Heart disease remains the nation’s leading cause of death and has been for more than 90 years. Stroke still ranks fourth.

The reductions in deaths, experts say, can be attributed to ongoing efforts to better prevent, diagnose and treat heart disease and stroke, including:

  • fewer people smoking and being exposed to secondhand smoke;
  • improvements in emergency and more routine treatments for heart disease and stroke;
  • scientific research breakthroughs;
  • changes in laws to build healthier environments; and
  • increased awareness about healthy living.

However, despite the substantial progress in heart disease mortality, not everything is going well.  More people than ever are now living with cardiovascular diseases and dealing with risk factors such as obesity, high blood pressure and unhealthy diets.

In the U.S., 82.6 million people are living with cardiovascular diseases, including the after-effects of heart attacks or strokes.

“Although we’re keeping more people with heart disease or stroke alive, we also need to work harder to prevent these events. And there is much to do to improve the quality of life for all our patients, and those individuals who may avoid being patients, through prevention,” said Donald Lloyd-Jones, senior associate dean, chair and professor of preventive medicine at Northwestern University Feinberg School of Medicine and an AHA volunteer.
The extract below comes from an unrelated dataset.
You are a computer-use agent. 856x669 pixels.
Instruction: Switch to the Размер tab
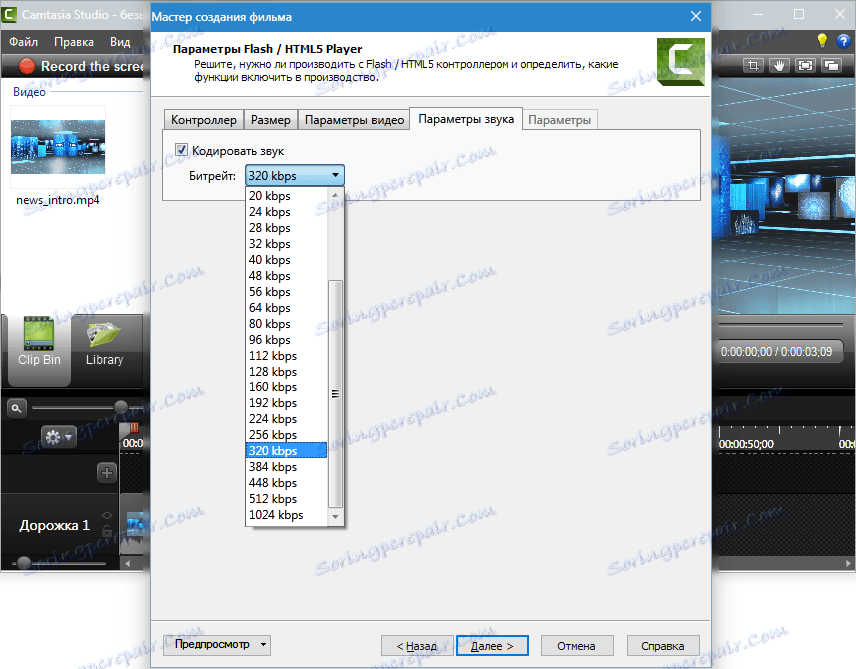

The American Heart Association’s 2020 goal addresses this issue by calling for a 20 percent improvement in cardiovascular health, in addition to reducing deaths by 20 percent, by the year 2020.

“We understand what causes 90 percent of heart attacks and strokes and we need to do an even better job at avoiding those risk factors in the first place,” said Lloyd-Jones, a key contributor to the statement outlining the science supporting the 2020 goal.